Em Sorocaba, colaboradores de uma escola estadual notaram que alguns alunos andavam deprimidos nas salas de aula. Eles não interagiam como antes e o brilho no olhar já não era mais o mesmo. A tristeza chegou de forma tão avassaladora que teve até casos de automutilação entre os estudantes. O episódio preocupou a diretoria da instituição de ensino, que decidiu realizar ações de conscientização e prevenção ao suicídio.
A florada do pau-brasil plantado na escola despertou novas ideias aos coordenadores. Os laços entre o mês de setembro e a primavera nunca pareceram tão fortes. Quatro mudas de ipês marcaram o início de uma batalha contra a depressão. Para os colaboradores, o plantio das mudas teve um significado profundo: a benção de estar vivo e a gratidão. A iniciativa fez com que a vida dos alunos ganhasse mais cor, especificamente tons de amarelo, roxo e branco, que em breve embelezarão a unidade escolar em lindas flores.
Uma psicóloga também foi convidada para acompanhar e ouvir os alunos, que desabafaram sobre suas aflições. Em uma roda de conversa grande o bastante para acomodar estudantes e professores, a valorização da vida foi o principal assunto. “Temos muito alunos que passam por quadros depressivos e que são, inclusive, medicados. Diante deste cenário obscuro, enxergamos uma oportunidade de trabalhar a autoestima das nossas crianças”, destaca a diretoria da instituição.
Tempos difíceis fazem pessoas fortes
O luto é um estado emocional específico vivenciado de diferentes formas. Ele não está necessariamente relacionado à morte, mas sim a uma perda muito significativa. Com o endurecimento das medidas restritivas por conta dos casos de coronavírus, parte da sociabilidade das crianças foi arrancada. Carla Denari Ayres é psicóloga e trabalha com foco em crianças há mais de 25 anos. Ela notou que o número de pais que buscam terapia para os filhos aumentou.
“Nós somos feitos para conviver em grupo. Esse rompimento abrupto da interação social assustou as pessoas e causou muita angústia. Com as pessoas em casa, notou-se novos problemas. Muitos pais se separaram, membros de famílias faleceram por conta da Covid. Esse conjunto de reações, ainda cedo, é prejudicial ”, conta.
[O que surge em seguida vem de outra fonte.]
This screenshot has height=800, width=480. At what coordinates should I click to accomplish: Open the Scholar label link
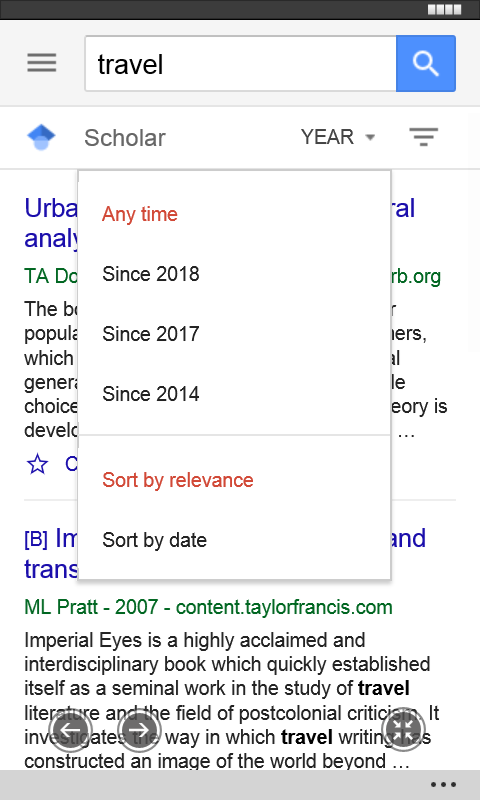(125, 138)

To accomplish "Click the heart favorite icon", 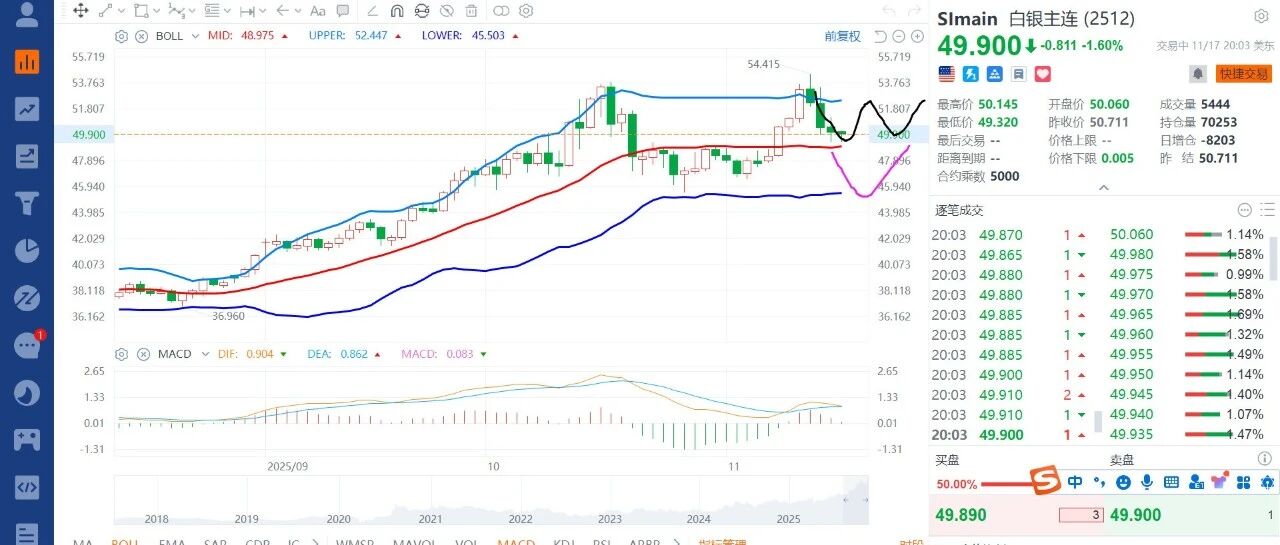I will 1043,74.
Carla explica que todo ser humano passa por um luto natural. Por volta dos oito anos, a infância começa a se despedir para dar lugar a uma nova fase, a pré-adolescência. Já é uma etapa extremamente confusa, na qual um redemoinho de emoções desestabiliza emocionalmente a criança. Quando uma perda significativa acontece ainda nesse período, ela passa por dois lutos ao mesmo tempo.
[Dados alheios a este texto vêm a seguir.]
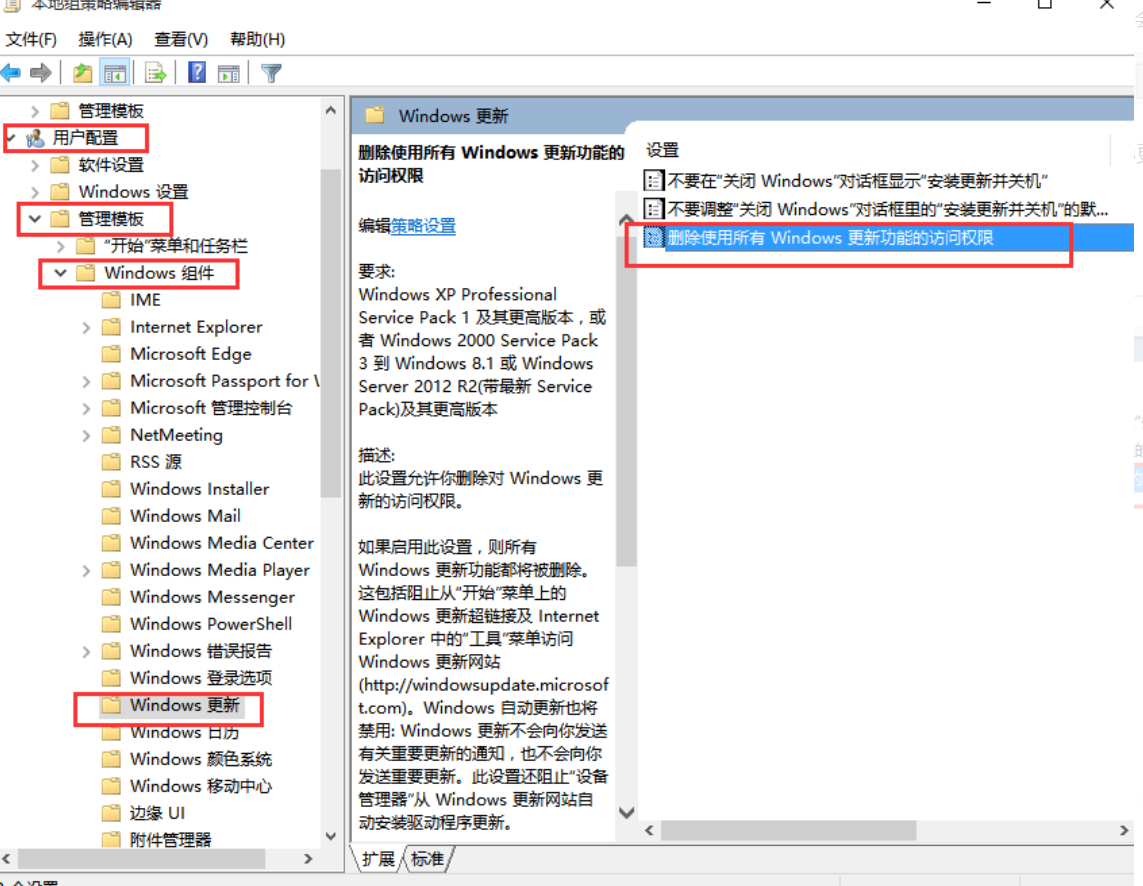
Task: Switch to the 标准 tab
Action: click(x=428, y=859)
“Normalmente, as crianças entendem o que é a morte pela ordem natural da vida. Perdem primeiro os avós ou pessoas mais velhas e vão assimilando. Com a antecipação do luto, essas crianças acabam não sabendo lidar com a situação e desenvolvem transtornos mentais”, destaca.
A psicóloga comenta que, apesar de muitos obstáculos, as pessoas tiveram a oportunidade de repensar suas vidas durante o período de recolhimento social. Ela notou que as pessoas estão mais preocupadas com a qualidade de vida e resolução de conflitos. “Precisamos amar ao próximo, ser mais solidários. De alguma forma, saímos mais maduros dessa situação. Tivemos oportunidade de olhar para as nossas famílias, nossos problemas e ter atitude para enfrentá-los”, finaliza.